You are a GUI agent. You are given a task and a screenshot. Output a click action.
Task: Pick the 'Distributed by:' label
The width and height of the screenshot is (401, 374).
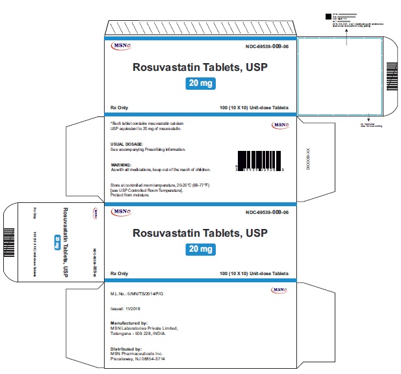(128, 348)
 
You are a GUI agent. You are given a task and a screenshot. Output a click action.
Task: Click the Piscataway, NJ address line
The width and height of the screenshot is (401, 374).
(142, 359)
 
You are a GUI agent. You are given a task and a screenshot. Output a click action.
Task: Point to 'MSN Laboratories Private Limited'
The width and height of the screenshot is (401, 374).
(144, 328)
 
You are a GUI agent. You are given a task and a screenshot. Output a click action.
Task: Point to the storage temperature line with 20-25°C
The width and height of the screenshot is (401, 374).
(162, 185)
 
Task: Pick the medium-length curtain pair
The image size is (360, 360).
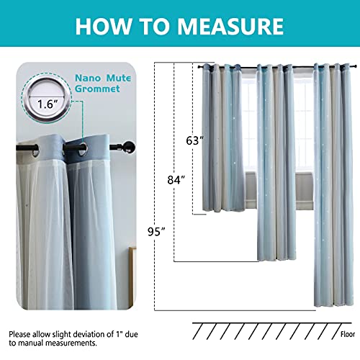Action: pyautogui.click(x=276, y=158)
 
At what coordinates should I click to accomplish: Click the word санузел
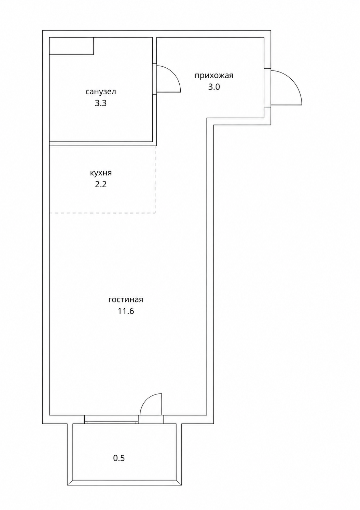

- _TASK OBJECTIVE_:
Rewrite all of the records above, replacing "screenshot" with "image" wherever it occurs and changing nothing else. Omit the pictures from your answer.

- _CORRECT ANSWER_:
You are a GUI agent. You are given a task and a image. Output a click action.
Task: Pick the 'Distributed by:' label
The width and height of the image is (401, 374).
(128, 348)
 
You are a GUI agent. You are given a task and a image. Output a click action.
Task: Click the Piscataway, NJ address line
The width and height of the image is (401, 374).
(142, 359)
 
You are a GUI agent. You are given a task and a image. Output a click action.
Task: Point to 'MSN Laboratories Private Limited'
The width and height of the image is (401, 374).
(144, 328)
 
You are a GUI agent. You are given a task and a image. Output a click action.
Task: Point to the storage temperature line with 20-25°C
The width and height of the image is (401, 374).
(162, 185)
 
Task: Pick the medium-length curtain pair
The image size is (360, 360).
Action: pyautogui.click(x=276, y=158)
 
At what coordinates should I click to accomplish: Click the word санузел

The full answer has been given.